Given instruction:
Render the stretch of the records from the line containing "You are a GUI" through the end of the records as a JSON list of strings, one string per line, with blank lines omitted. Leave the pictures out of the answer.

─── Data provided ───

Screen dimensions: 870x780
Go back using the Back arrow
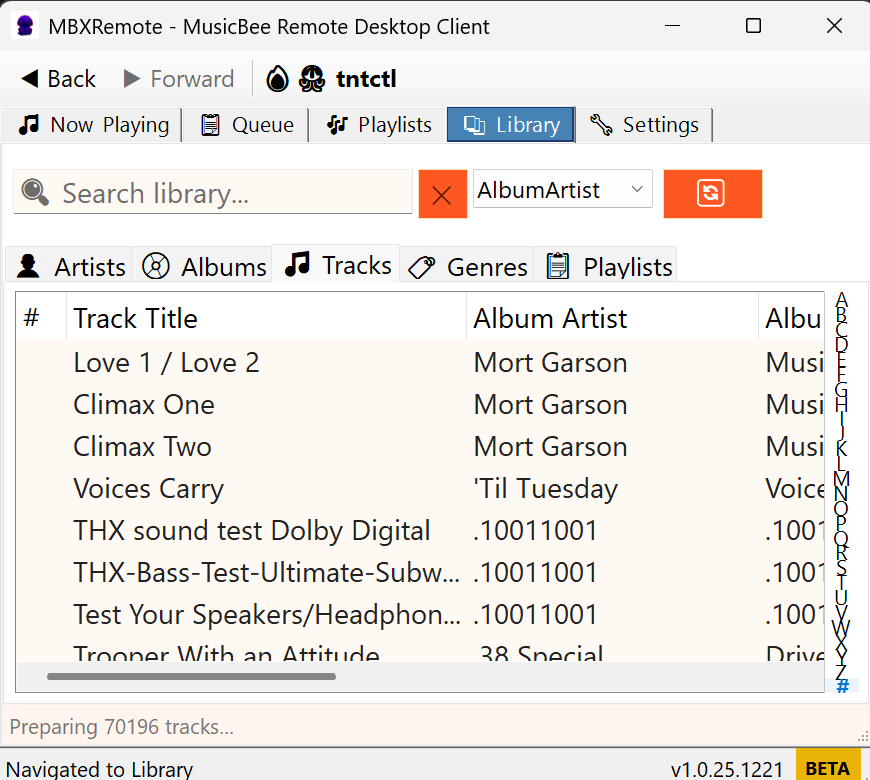[x=58, y=79]
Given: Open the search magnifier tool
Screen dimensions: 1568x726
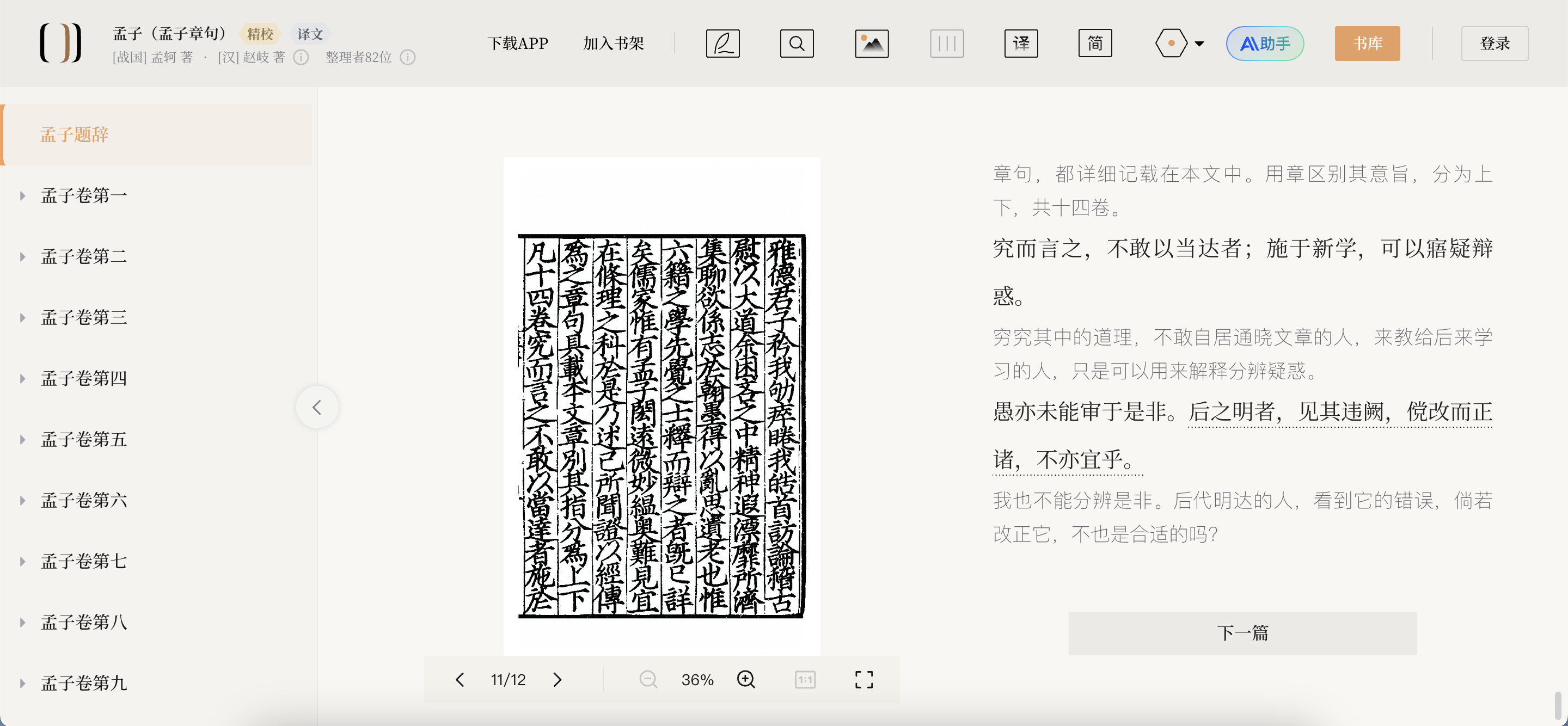Looking at the screenshot, I should (796, 43).
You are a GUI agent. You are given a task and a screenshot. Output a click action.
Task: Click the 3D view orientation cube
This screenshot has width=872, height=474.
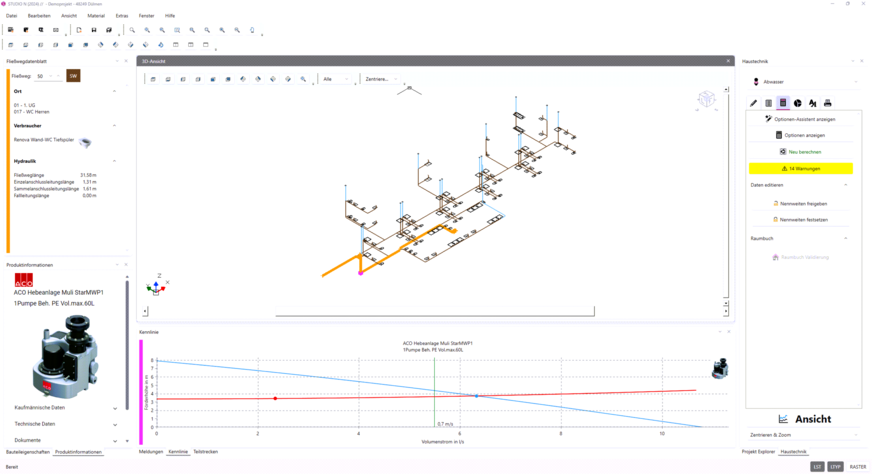click(x=706, y=98)
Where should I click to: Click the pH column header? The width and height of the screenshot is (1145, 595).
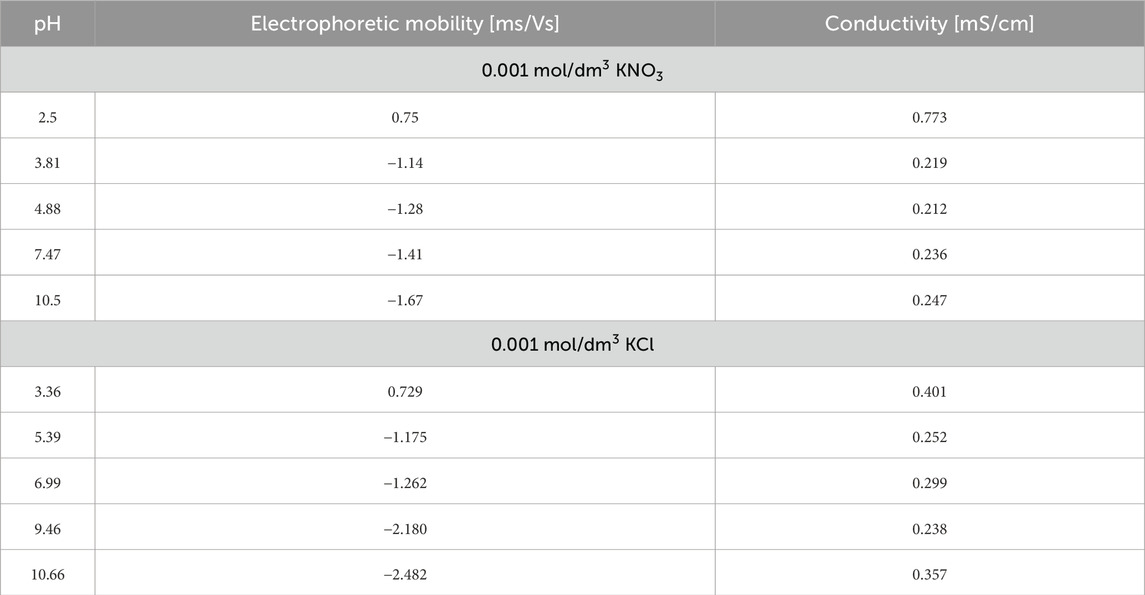click(47, 24)
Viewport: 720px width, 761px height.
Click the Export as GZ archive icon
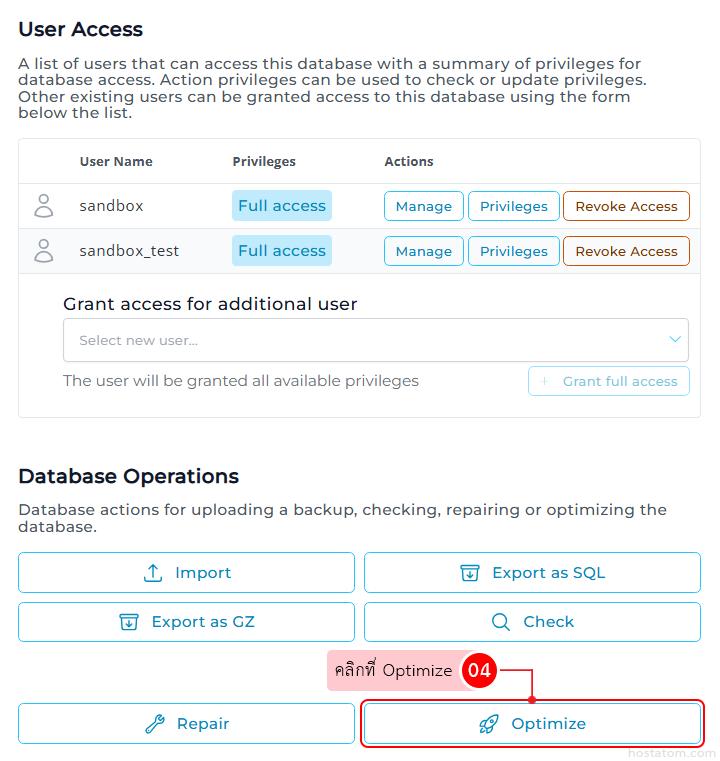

───

Solution for this exercise:
[
  "You are a GUI agent. You are given a task and a screenshot. Output a click action.",
  "Task: Click the 3D view orientation cube",
  "This screenshot has width=872, height=474.",
  "click(x=706, y=98)",
  "Where should I click to: Click the pH column header? The width and height of the screenshot is (1145, 595).",
  "click(47, 24)",
  "Viewport: 720px width, 761px height.",
  "Click the Export as GZ archive icon"
]